> [Actions demandées]
**A)** Reproduisez, s'il vous plaît, un passage du texte sur l'amendement n°I-121 : commencez aux mots "A l’issue du" et arrêtez-vous après les mots "propres excédera 1.".
**B)** Selon le texte sur l'amendement n°I-121, pourquoi les initiateurs de l'amendement ont-ils abaissé le seuil de 66 % à 50 % ? Répondez en une à trois phrases.

> [Texte fourni]
******

Philippe CLEACHRelayant les députés de son groupe, la nouvelle majorité sénatoriale a adopté vendredi 18 novembre dernier une disposition limitant la déductibilité des intérêts d'emprunt dans les LBO et une limitation générale des intérêts d’emprunt.

Présenté par des membres des groupes Socialiste et EELV du Sénat, l’amendement n°I-121, dans sa rédaction initiale, prévoyait que les « charges d’intérêts liées à l’émission d’emprunts par une société sont admises, en déduction pour le calcul du bénéfice net, à condition que le rapport entre les capitaux propres et la dette financière ne soit pas inférieur à 66 % ».

 

Probablement marqués par la crise des "subprimes" puis celle de la dette souveraine, les initiateurs de cet amendement ont largement pointé les opérations de LBO et leur présentation dépeint les acteurs du LBo  sous des jours peu favorables :

-    « Cet amendement vise à limiter l’effet de levier des emprunts dans le cas des rachats d’entreprise ou, pour le dire un peu brutalement, les dégâts des prédateurs sur les entreprises qu’ils rachètent. »
-    « ….quand, comme aujourd'hui, la conjoncture se retourne, deux cas de figure sont possibles : soit l’entreprise, surendettée, croule ; soit les acquéreurs extérieurs– je rappelle en effet que le LBO se définit comme un rachat par l’extérieur avec effet de levier – vendent une partie du patrimoine par appartement et démolissent l’entreprise, bref ils se paient sur la bête. »
-    « Nous voulons mettre fin à ces spéculations qui n’apportent rien à l’économie ni aux entreprises…. »

Le spectre de Lehman Brothers n’est pas très éloigné …. !

A l’issue du débat, les initiateurs de cet amendement ont consenti, sur demande de la présidente de la Commission des Finances, à abaisser le seuil de 66% à 50%. Les intérêts de la dette LBO ne seraient donc plus déductibles lorsque le ratio dette/fonds propres excédera 1.

******

> [Informations fournies]
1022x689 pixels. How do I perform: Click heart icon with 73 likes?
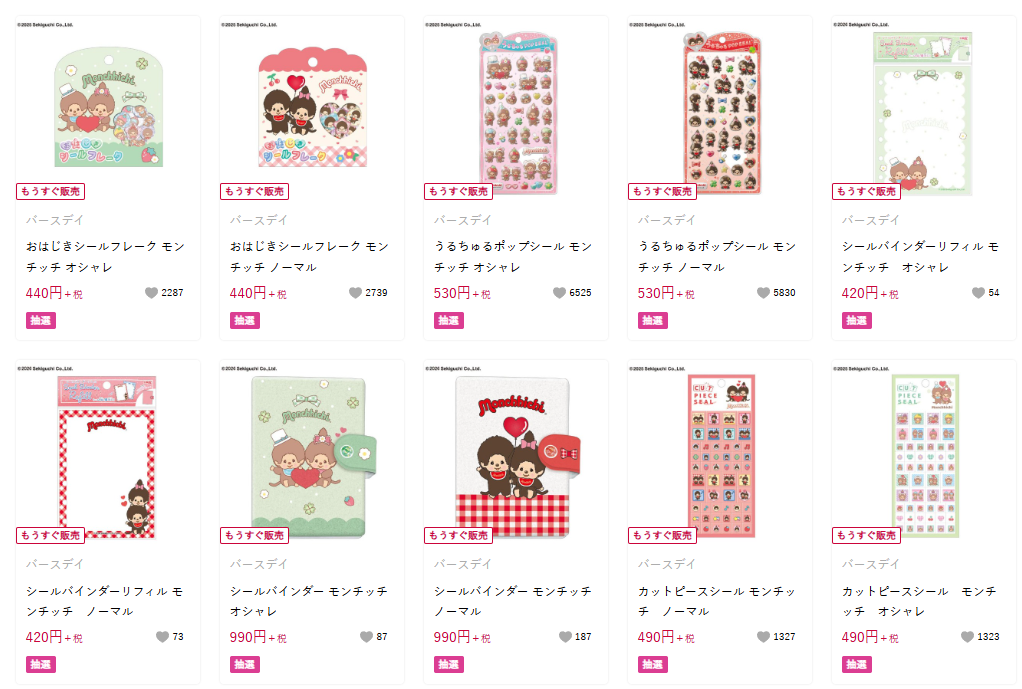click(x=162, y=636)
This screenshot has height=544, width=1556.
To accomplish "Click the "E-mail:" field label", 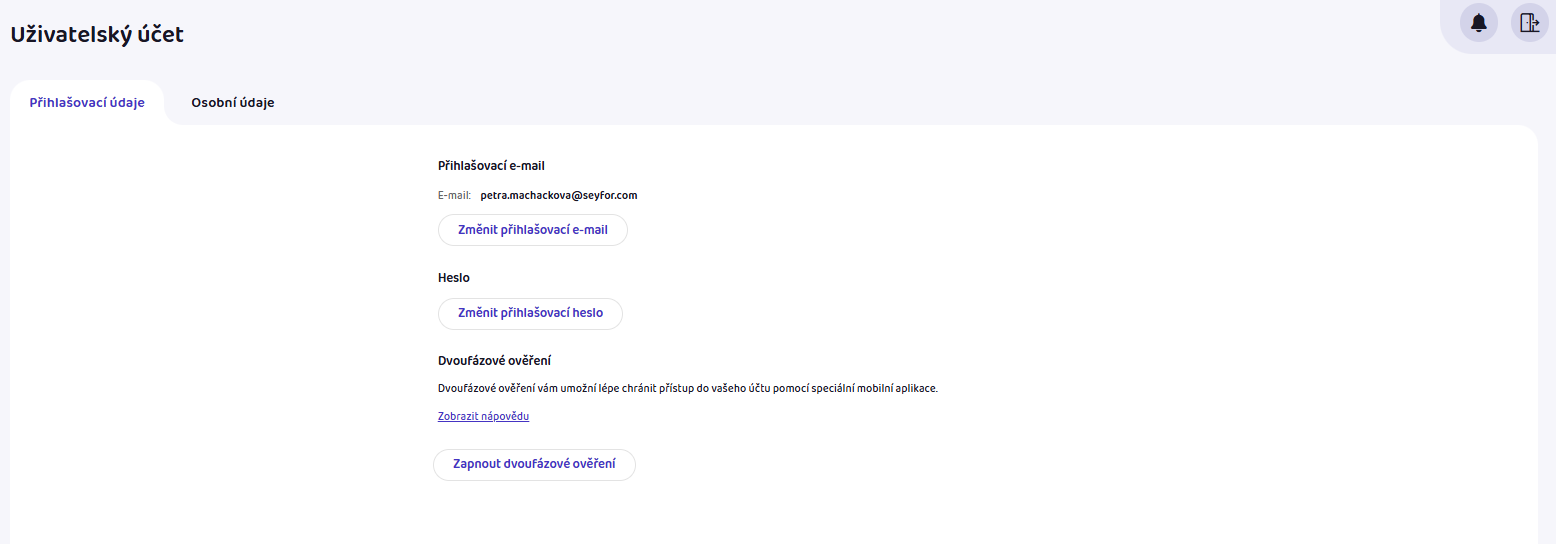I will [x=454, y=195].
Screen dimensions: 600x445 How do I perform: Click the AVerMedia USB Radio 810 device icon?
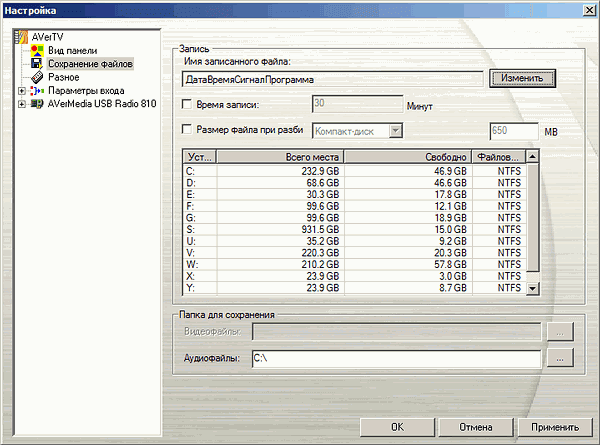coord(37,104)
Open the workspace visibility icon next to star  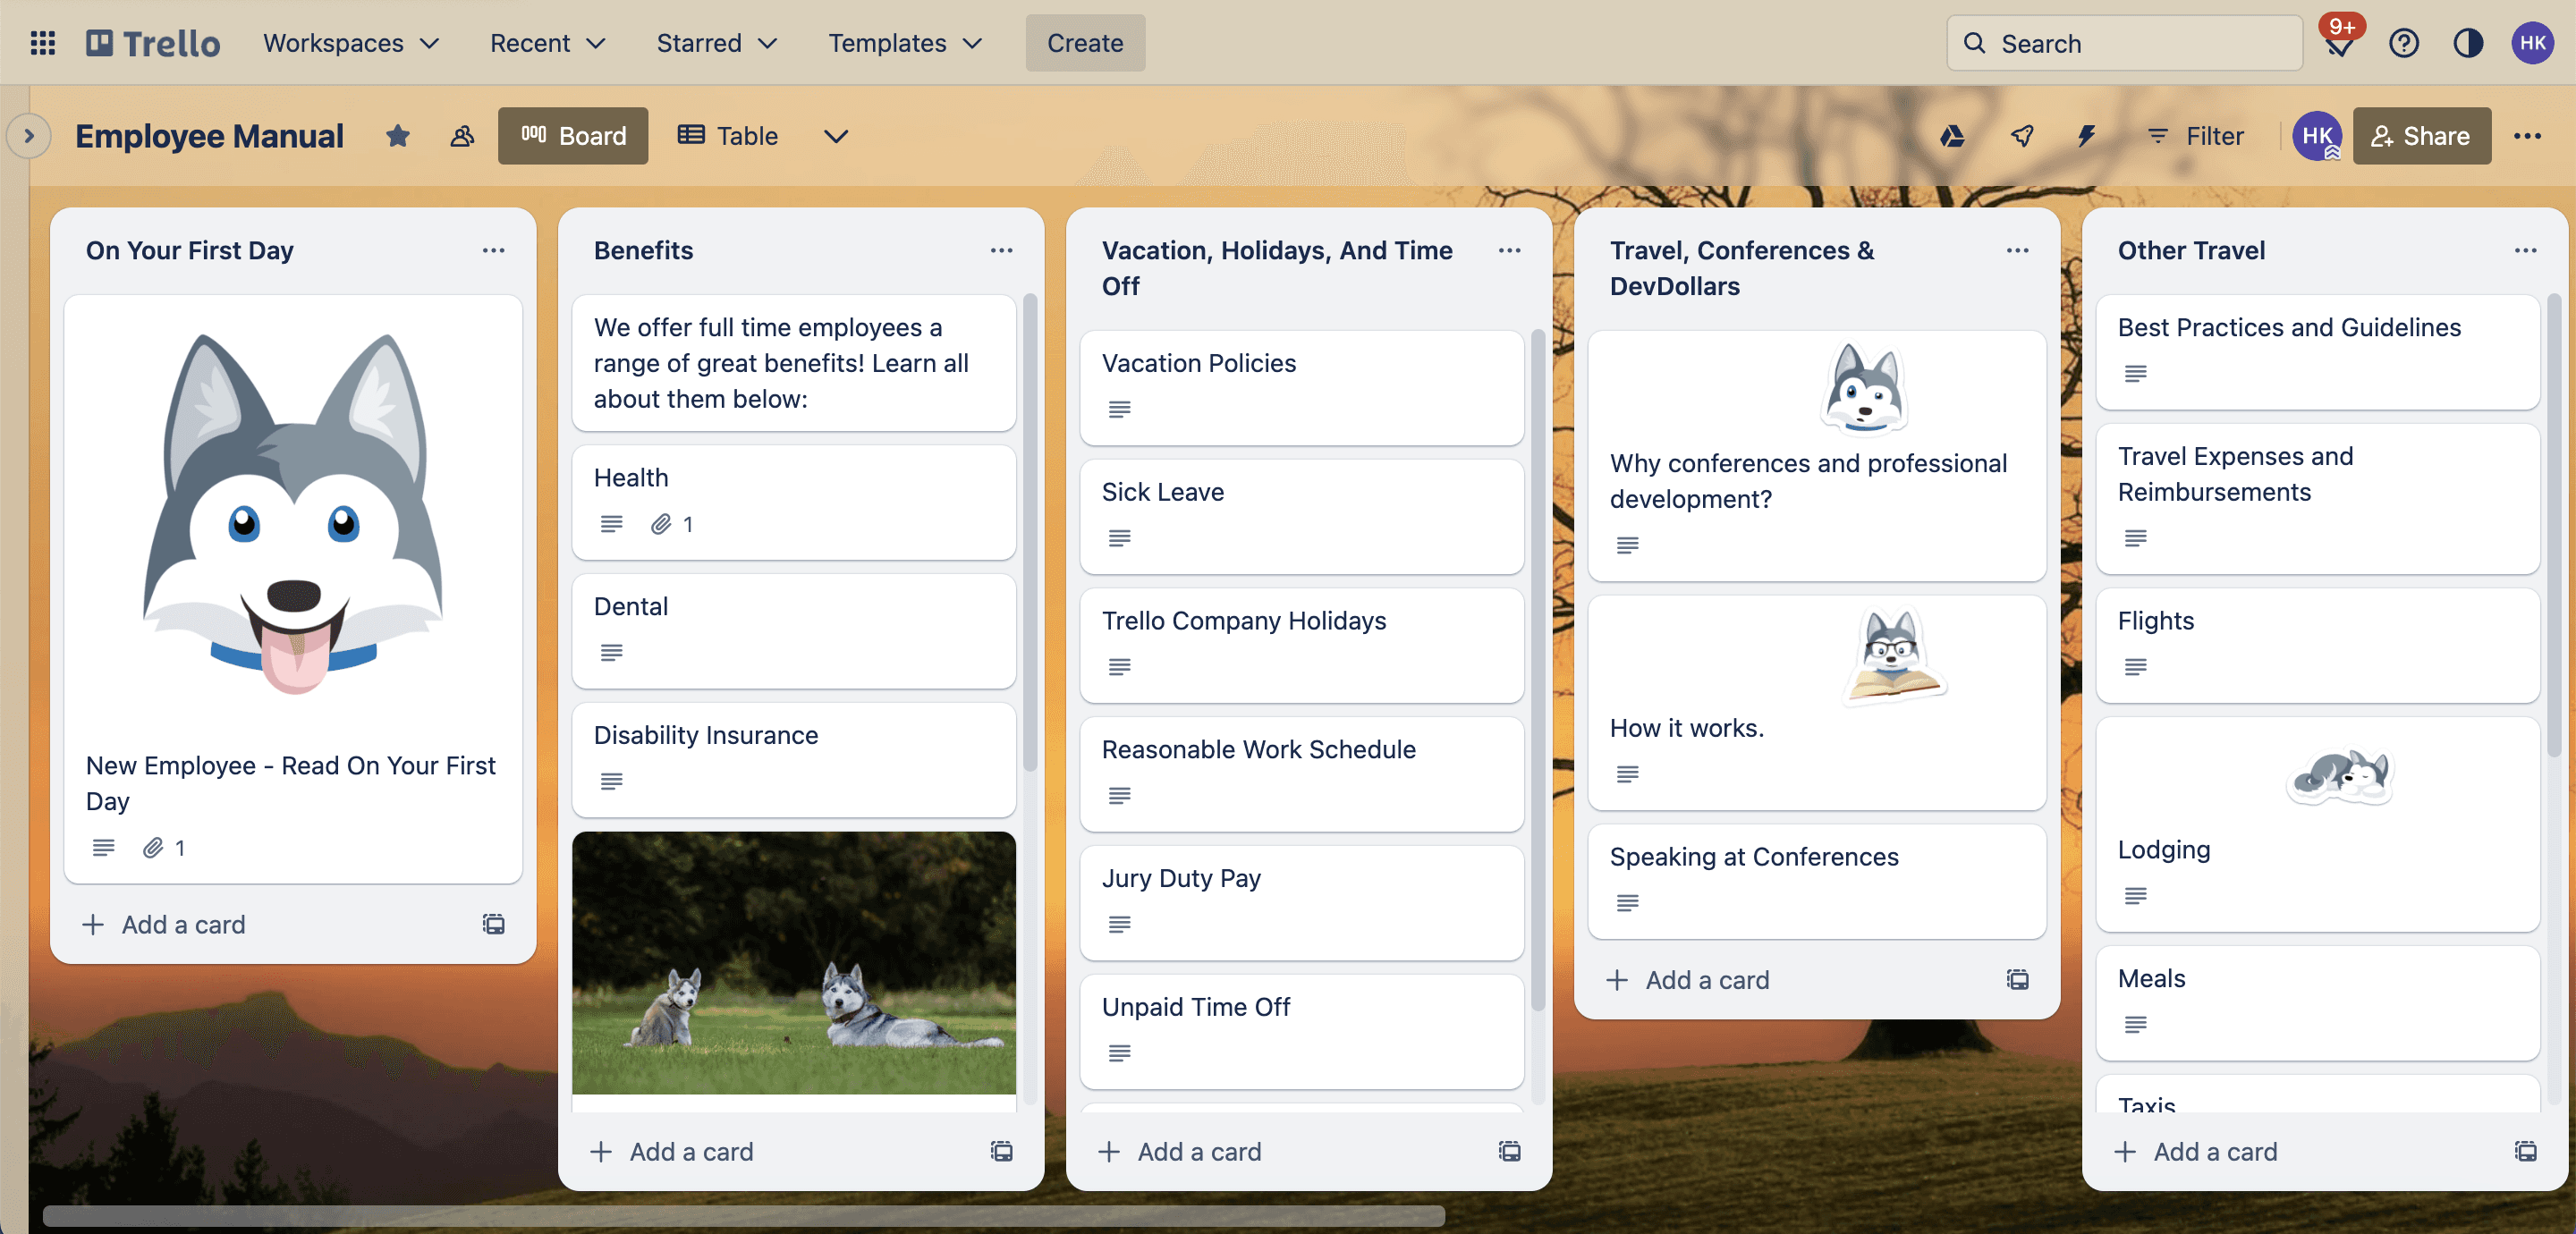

******

> [Corrigé de l'exercice]
**A)**
A l’issue du débat, les initiateurs de cet amendement ont consenti, sur demande de la présidente de la Commission des Finances, à abaisser le seuil de 66% à 50%. Les intérêts de la dette LBO ne seraient donc plus déductibles lorsque le ratio dette/fonds propres excédera 1.

**B)** Ils ont abaissé ce seuil à l'issue du débat, parce que la présidente de la Commission des Finances le leur a demandé.